* TO DO
a) Answer these questions about the forum thread on the vintage plug device:
(i) What did 8V71 identify the device as?
(ii) Which decade does drsparky mention?
(iii) What does 480sparky use the device with to verify 120v circuits?
b) Continue the forum thread on the vintage plug device from where it stops.

* PAGE EXCERPT
========

# Vintage plug thing-a-ma-jig



## 8V71 (Dec 23, 2011)

Wow! old Christmas lights flasher.


----------



## bigredc222 (Oct 23, 2007)

8V71 said:


> Wow! old Christmas lights flasher.


That was fast.
I thought about Christmas lights, but just as an overload, I didn't think about a flasher.

Thanks


----------



## drsparky (Nov 13, 2008)

In high school I put one on the move projector. It would start stop start stop. High entertainment for the 70s.


----------



## gnuuser (Jan 13, 2013)

ha ha ha yep christmas blinker 
Ive still got a couple in my shop still work too:laughing:


----------



## 480sparky (Sep 20, 2007)

I still use 'em in conjunction with an A19 lamp and ammeter to verify 120v circuits.

========

* DATA SHOWN
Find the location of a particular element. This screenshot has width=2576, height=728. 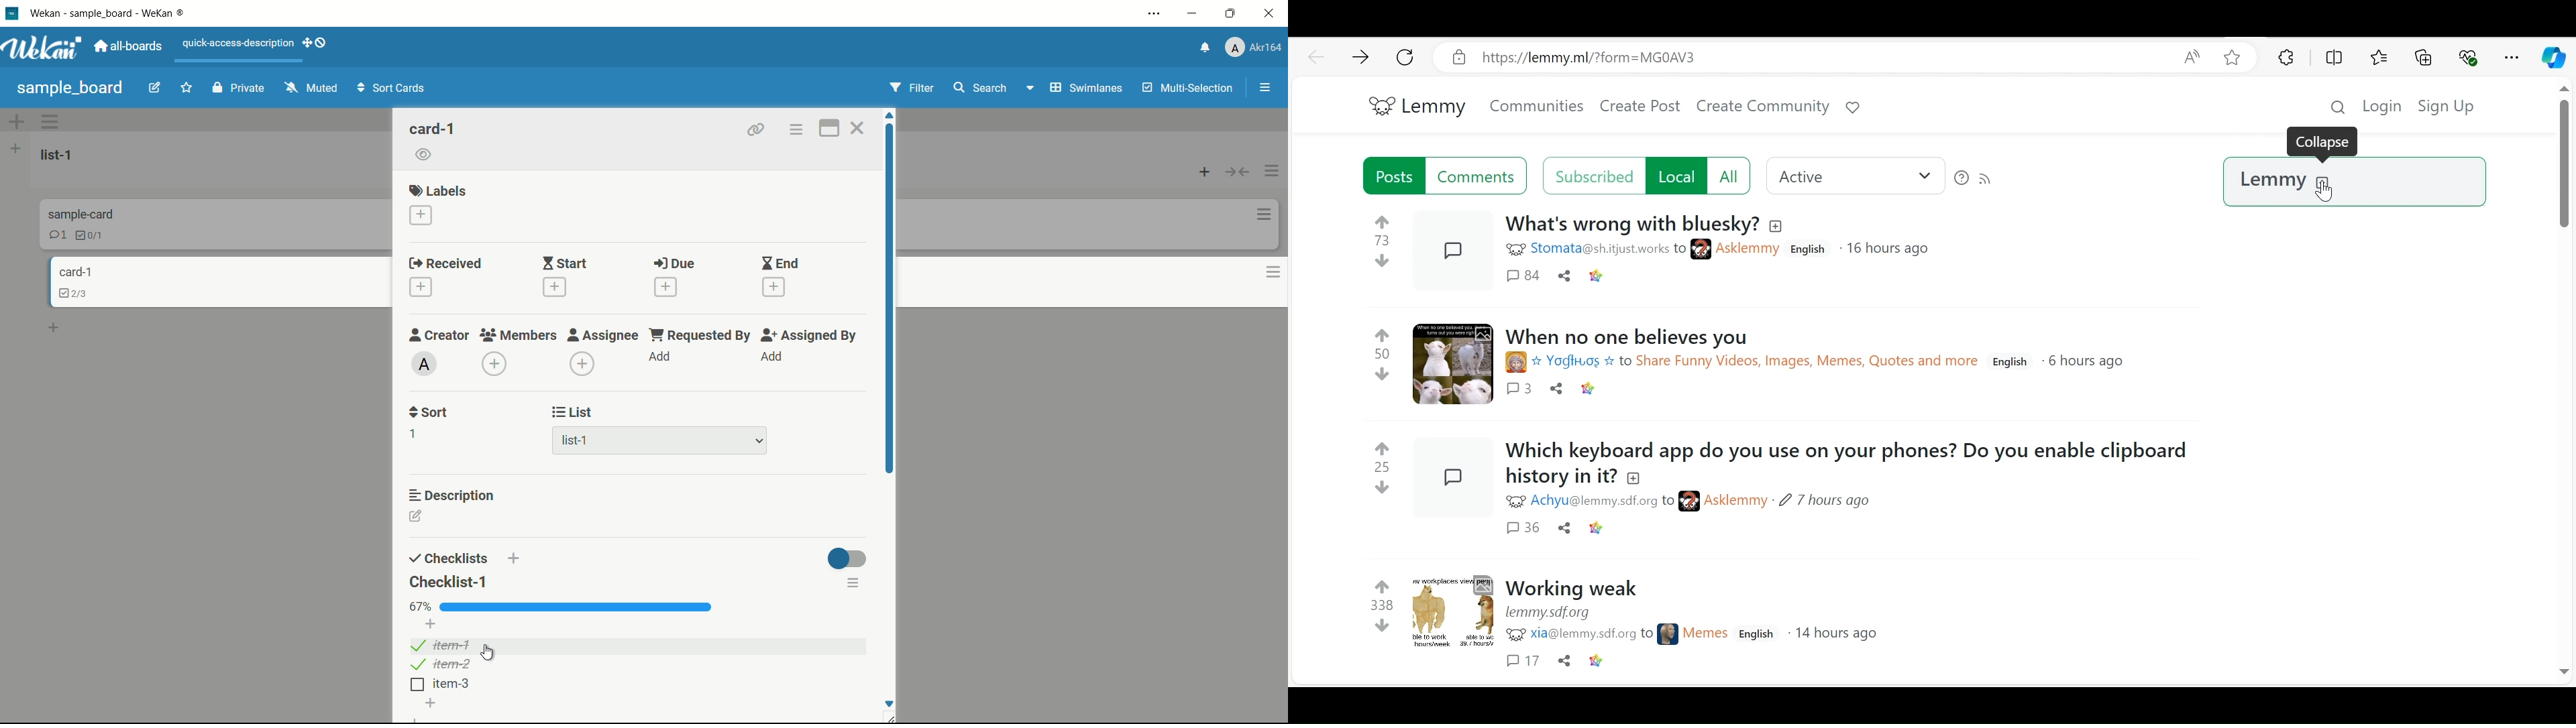

assigned by is located at coordinates (810, 337).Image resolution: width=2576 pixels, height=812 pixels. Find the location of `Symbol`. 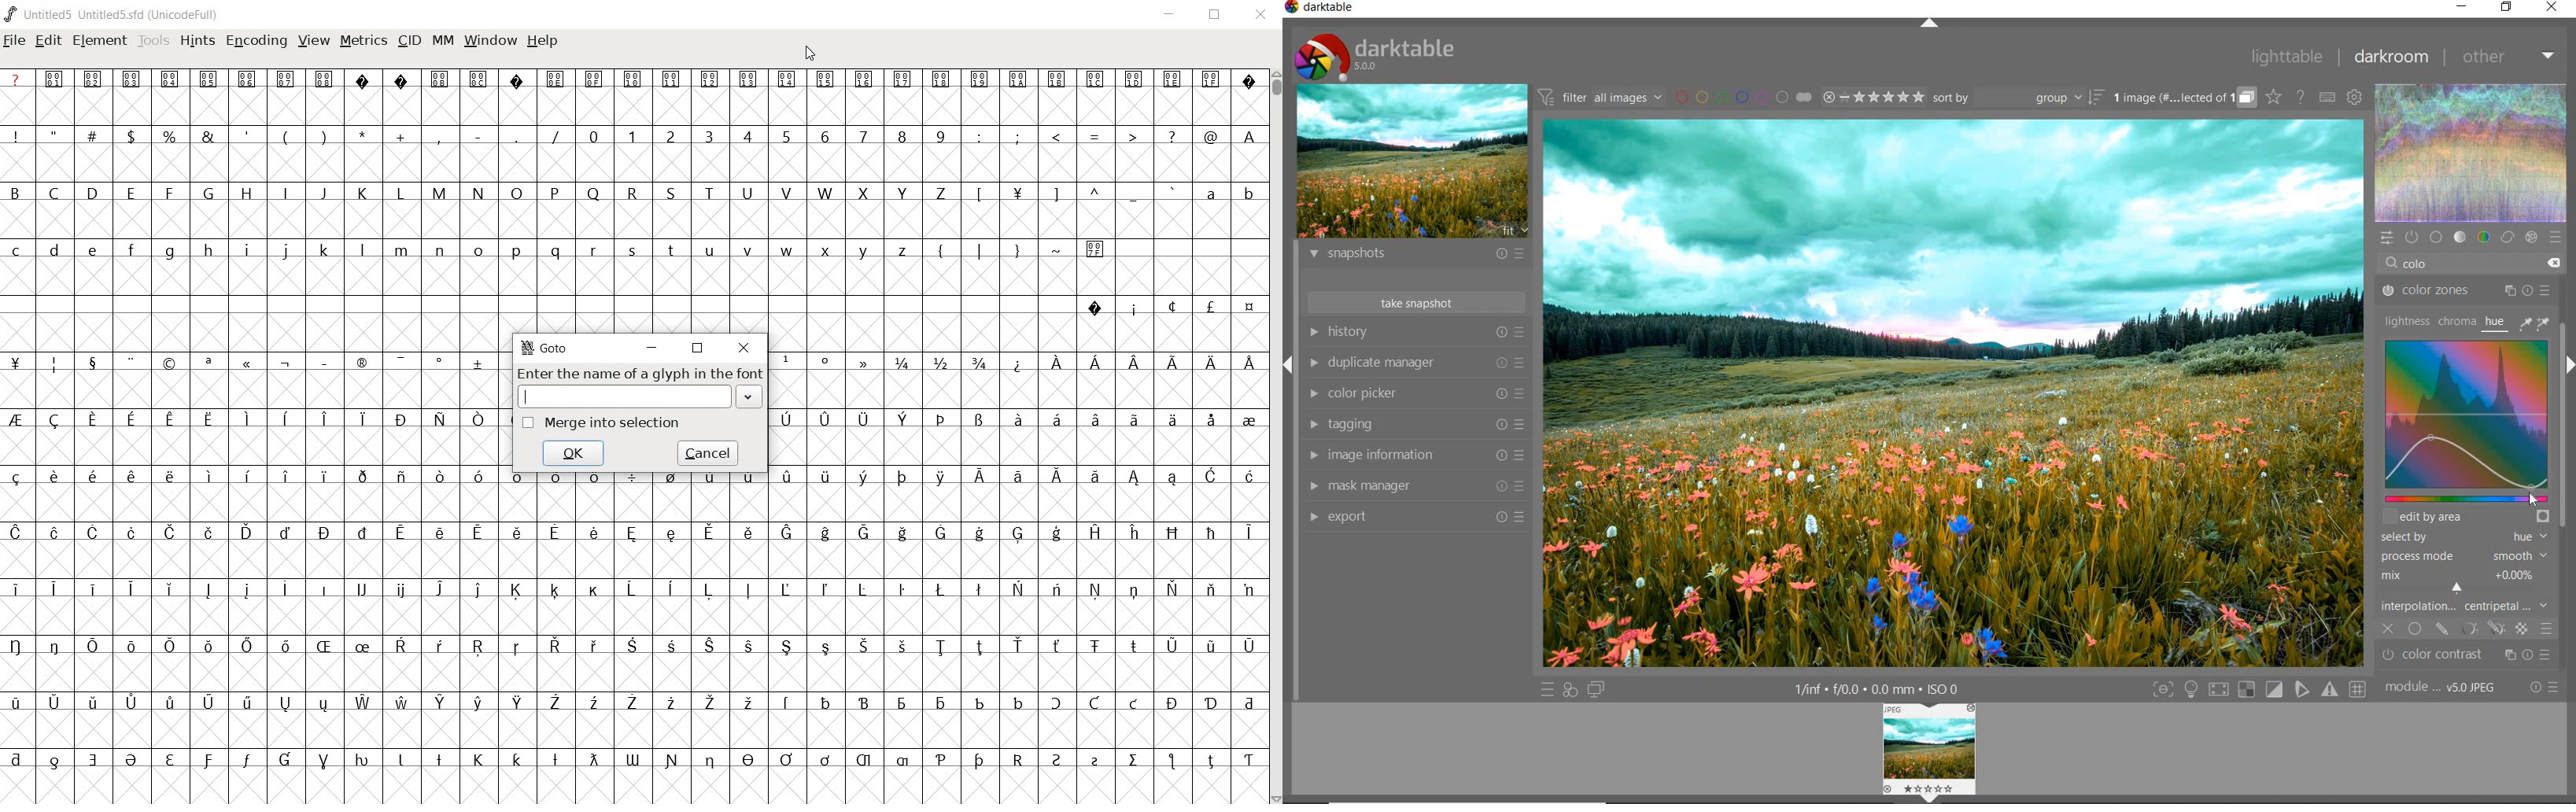

Symbol is located at coordinates (670, 480).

========

* REPLIES
a)
(i) An old Christmas lights flasher.
(ii) The 70s.
(iii) An A19 lamp and an ammeter.

b)
----------



## Big John (May 23, 2010)

I've never seen one a flasher like that, but I learned the button-flasher trick on one of these forums. Ended up making an industrial version some years ago that would toggle a 1kW space-heater element.


----------



## Dhfisher (May 6, 2011)

It called a "warp switch" this type of switch is used in the automotive industry today, these switches can be roughly timed. I am old enough to remember the switch that is pictured.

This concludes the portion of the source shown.